The problem the Taliban have to construct their hermetic kingdom is that the song will only be dead when all the singers are dead. Given their focus on elimination this may seem plausible. But it is not. It only takes one voice.

Fawad Andarabi isn’t the first folksinger to suffer at the hands of the dictator or regime. Victor Jara, a Chilean singer, writer and teacher, was tortured and murdered in 1973 during the regime of Augusto Pinochet. After the downfall of President Salvador Allende, Jara’s days were numbered. He was shot dead, like Andarabi, and his body tossed like rubbish into the streets of Santiago.

But before he died, his wrists were broken. His last song, written in Chile Stadium, contained this: “How hard it is to sing when I must sing of horror/ Horror which I am living, horror which I am dying.”

Three years later, Australian singer Jeannie Lewis covered Jara’s song Chile Stadium on her album Tears of Steel and the Clowning Calaveras.

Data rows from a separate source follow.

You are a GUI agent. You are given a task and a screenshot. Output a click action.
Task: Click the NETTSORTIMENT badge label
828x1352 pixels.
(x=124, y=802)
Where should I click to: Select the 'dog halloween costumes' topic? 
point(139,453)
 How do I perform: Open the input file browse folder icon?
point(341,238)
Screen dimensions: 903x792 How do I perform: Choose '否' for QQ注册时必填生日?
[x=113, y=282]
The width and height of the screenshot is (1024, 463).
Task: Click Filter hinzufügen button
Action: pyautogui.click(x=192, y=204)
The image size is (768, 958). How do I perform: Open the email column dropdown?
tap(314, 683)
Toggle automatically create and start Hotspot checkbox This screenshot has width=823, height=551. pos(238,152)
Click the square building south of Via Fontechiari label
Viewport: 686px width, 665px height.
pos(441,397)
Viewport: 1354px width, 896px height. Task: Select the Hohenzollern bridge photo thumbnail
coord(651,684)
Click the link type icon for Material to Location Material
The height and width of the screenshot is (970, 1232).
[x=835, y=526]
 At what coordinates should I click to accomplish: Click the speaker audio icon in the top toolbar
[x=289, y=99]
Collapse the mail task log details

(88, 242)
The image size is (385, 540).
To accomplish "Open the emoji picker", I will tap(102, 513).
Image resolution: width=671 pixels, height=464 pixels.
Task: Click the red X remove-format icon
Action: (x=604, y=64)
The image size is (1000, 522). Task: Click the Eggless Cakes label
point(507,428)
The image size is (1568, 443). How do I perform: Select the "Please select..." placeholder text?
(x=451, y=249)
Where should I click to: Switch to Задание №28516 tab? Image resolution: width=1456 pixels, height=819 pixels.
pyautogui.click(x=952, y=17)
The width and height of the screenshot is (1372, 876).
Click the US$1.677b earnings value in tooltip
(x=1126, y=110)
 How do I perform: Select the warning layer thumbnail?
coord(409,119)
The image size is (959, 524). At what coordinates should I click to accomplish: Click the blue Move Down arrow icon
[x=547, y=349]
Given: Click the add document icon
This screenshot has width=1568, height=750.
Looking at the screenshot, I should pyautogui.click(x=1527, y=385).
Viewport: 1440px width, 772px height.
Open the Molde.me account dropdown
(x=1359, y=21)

Last year Roger Waters covered Jara’s The Right to Live in Peace. Releasing it, he said: “This is for the people of Santiago & Quito & Jaffa & Rio & La Paz & New York & Baghdad & Budapest and everywhere else the man means us harm.”

Everywhere, like in Afghanistan.

The power of song is famously illustrated many times using the example of Woody Guthrie. On his guitar were the words: This machine kills fascists. In the McCarthy era in America, Guthrie and other folk performers such as Pete Seeger and the Weavers were persecuted for their art. America was not alone in this; many countries have sought to silence their singers.

Guitar player extraordinaire and activist Tom Morello, of Rage Against the Machine and Audioslave, has updated the message. On his guitar are the words: Arm the Homeless. Bruce Springsteen and his version of The Ghost of Tom Joad is electrifying in music and message.

And Rage Against the Machine’s cover version of that tune is just as powerful.

The power of the song, however, resides in the chain of humanity. Each person is a link. Unless tyrants, and the murderous likes of the Taliban, can eliminate every single person then the song remains – as breath in a stone flute, as voice in the clear air.